━━━━━ Provided records ━━━━━

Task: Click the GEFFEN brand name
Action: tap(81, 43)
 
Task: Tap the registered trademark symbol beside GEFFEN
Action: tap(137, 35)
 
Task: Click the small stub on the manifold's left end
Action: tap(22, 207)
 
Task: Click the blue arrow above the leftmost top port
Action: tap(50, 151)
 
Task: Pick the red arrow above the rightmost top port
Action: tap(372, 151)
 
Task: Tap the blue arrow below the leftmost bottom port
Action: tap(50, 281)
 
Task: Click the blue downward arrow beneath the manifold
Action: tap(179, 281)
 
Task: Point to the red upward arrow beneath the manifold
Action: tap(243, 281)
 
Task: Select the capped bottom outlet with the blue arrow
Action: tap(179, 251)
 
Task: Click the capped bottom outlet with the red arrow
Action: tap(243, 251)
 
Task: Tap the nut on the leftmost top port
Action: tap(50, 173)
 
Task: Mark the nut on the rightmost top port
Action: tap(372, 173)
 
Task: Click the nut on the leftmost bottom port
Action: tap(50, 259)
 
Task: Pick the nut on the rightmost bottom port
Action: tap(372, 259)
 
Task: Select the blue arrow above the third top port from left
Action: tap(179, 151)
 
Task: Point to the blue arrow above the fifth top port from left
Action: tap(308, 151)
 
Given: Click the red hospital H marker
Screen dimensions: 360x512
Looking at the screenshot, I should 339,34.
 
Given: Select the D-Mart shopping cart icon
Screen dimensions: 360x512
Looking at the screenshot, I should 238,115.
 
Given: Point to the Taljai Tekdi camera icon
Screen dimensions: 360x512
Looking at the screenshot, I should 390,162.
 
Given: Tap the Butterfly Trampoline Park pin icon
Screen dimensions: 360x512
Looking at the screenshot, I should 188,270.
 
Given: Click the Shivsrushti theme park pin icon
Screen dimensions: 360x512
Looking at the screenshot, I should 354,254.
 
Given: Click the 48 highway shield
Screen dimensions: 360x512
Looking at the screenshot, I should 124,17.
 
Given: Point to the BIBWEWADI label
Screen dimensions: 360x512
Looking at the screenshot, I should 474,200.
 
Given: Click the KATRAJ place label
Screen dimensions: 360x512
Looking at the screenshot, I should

━━━━━

Convert the lines from the one containing "Task: Pick the red" through the one containing "Action: tap(308, 151)" into a Markdown table with a Row column for the running number and an Entry column for the line itself. Omit blank lines.

Written reply ->
| Row | Entry |
|---|---|
| 1 | Task: Pick the red arrow above the rightmost top port |
| 2 | Action: tap(372, 151) |
| 3 | Task: Tap the blue arrow below the leftmost bottom port |
| 4 | Action: tap(50, 281) |
| 5 | Task: Click the blue downward arrow beneath the manifold |
| 6 | Action: tap(179, 281) |
| 7 | Task: Point to the red upward arrow beneath the manifold |
| 8 | Action: tap(243, 281) |
| 9 | Task: Select the capped bottom outlet with the blue arrow |
| 10 | Action: tap(179, 251) |
| 11 | Task: Click the capped bottom outlet with the red arrow |
| 12 | Action: tap(243, 251) |
| 13 | Task: Tap the nut on the leftmost top port |
| 14 | Action: tap(50, 173) |
| 15 | Task: Mark the nut on the rightmost top port |
| 16 | Action: tap(372, 173) |
| 17 | Task: Click the nut on the leftmost bottom port |
| 18 | Action: tap(50, 259) |
| 19 | Task: Pick the nut on the rightmost bottom port |
| 20 | Action: tap(372, 259) |
| 21 | Task: Select the blue arrow above the third top port from left |
| 22 | Action: tap(179, 151) |
| 23 | Task: Point to the blue arrow above the fifth top port from left |
| 24 | Action: tap(308, 151) |